**WHAT IS BEING ASKED**
From the entries below, copy every line that has the word "Open".

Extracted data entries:
- - - -

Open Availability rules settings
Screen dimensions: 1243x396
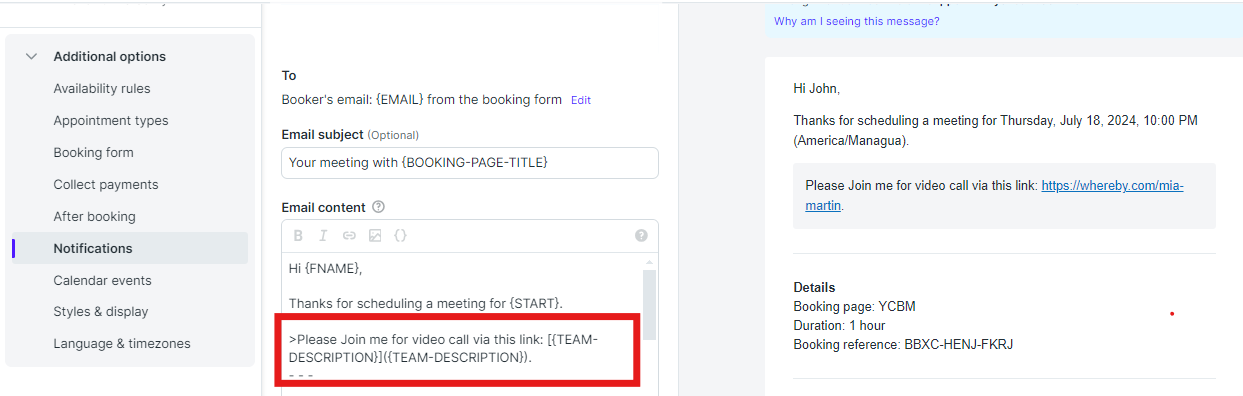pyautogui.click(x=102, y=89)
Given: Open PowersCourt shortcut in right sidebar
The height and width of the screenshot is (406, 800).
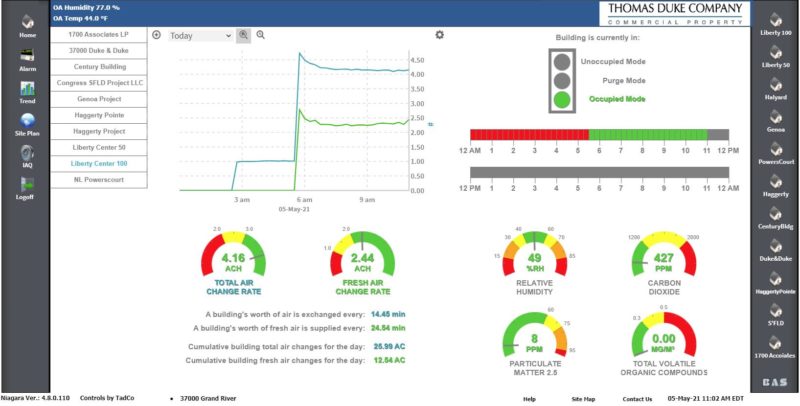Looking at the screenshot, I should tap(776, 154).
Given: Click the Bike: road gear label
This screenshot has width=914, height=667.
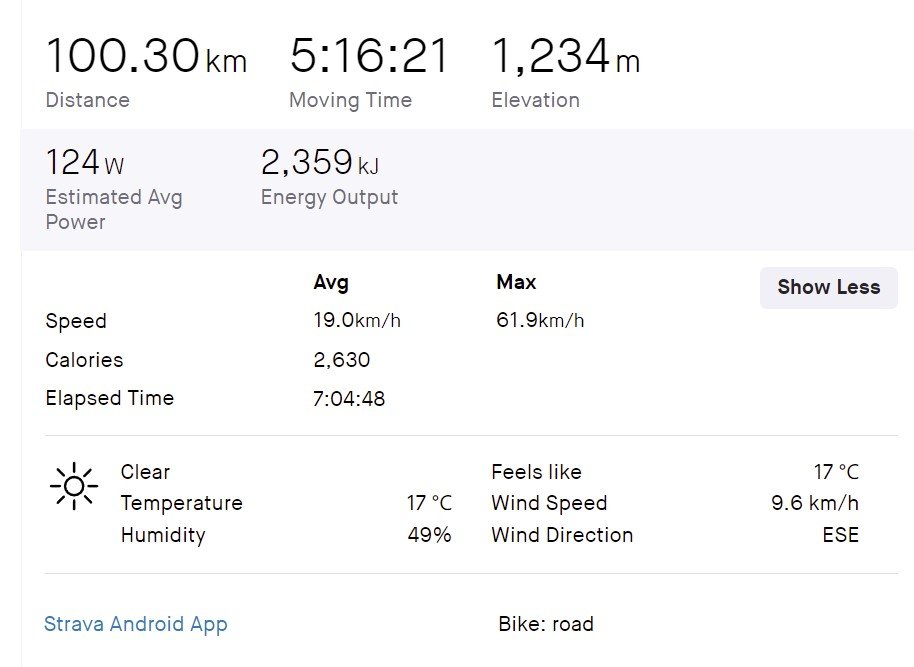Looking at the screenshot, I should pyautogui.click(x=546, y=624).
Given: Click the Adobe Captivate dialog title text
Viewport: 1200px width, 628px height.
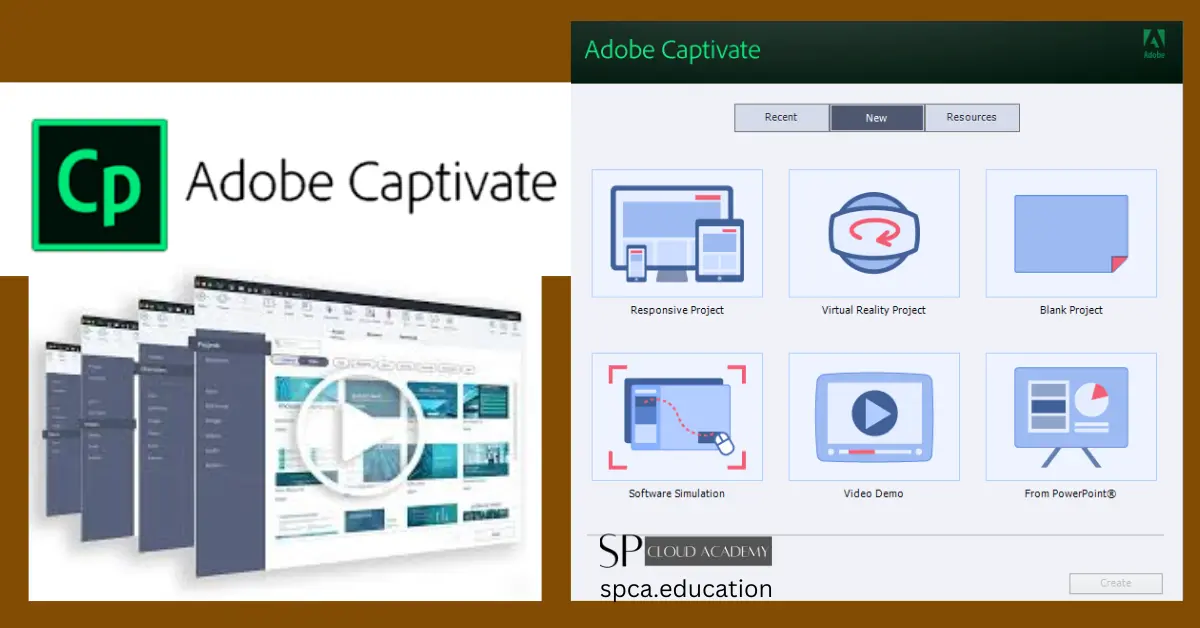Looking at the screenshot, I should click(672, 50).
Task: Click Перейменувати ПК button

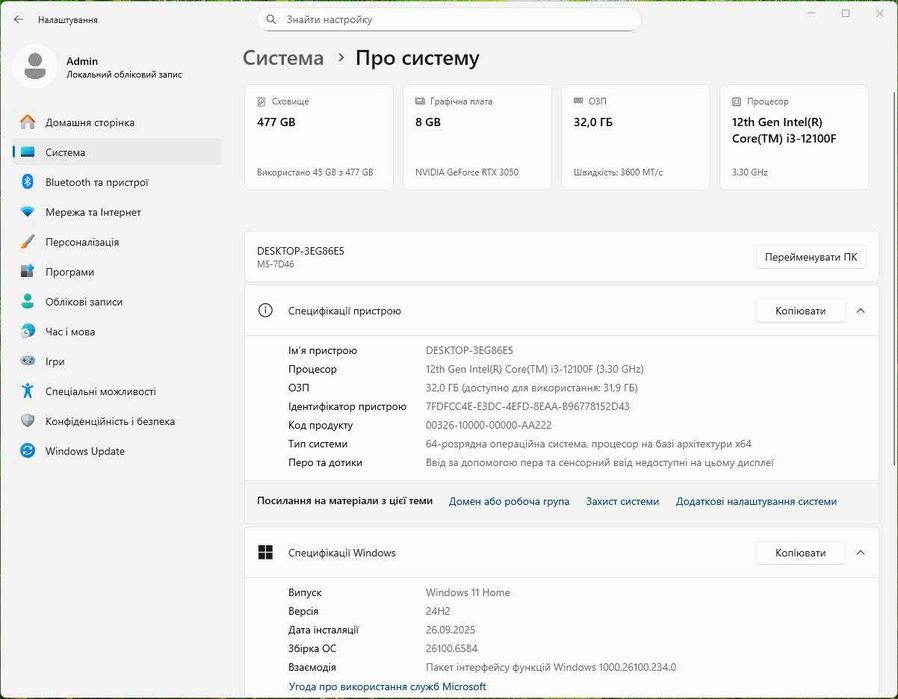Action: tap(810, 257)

- - - -

**EXPECTED OUTPUT**
Open Availability rules settings
Given: Open PowersCourt shortcut in right sidebar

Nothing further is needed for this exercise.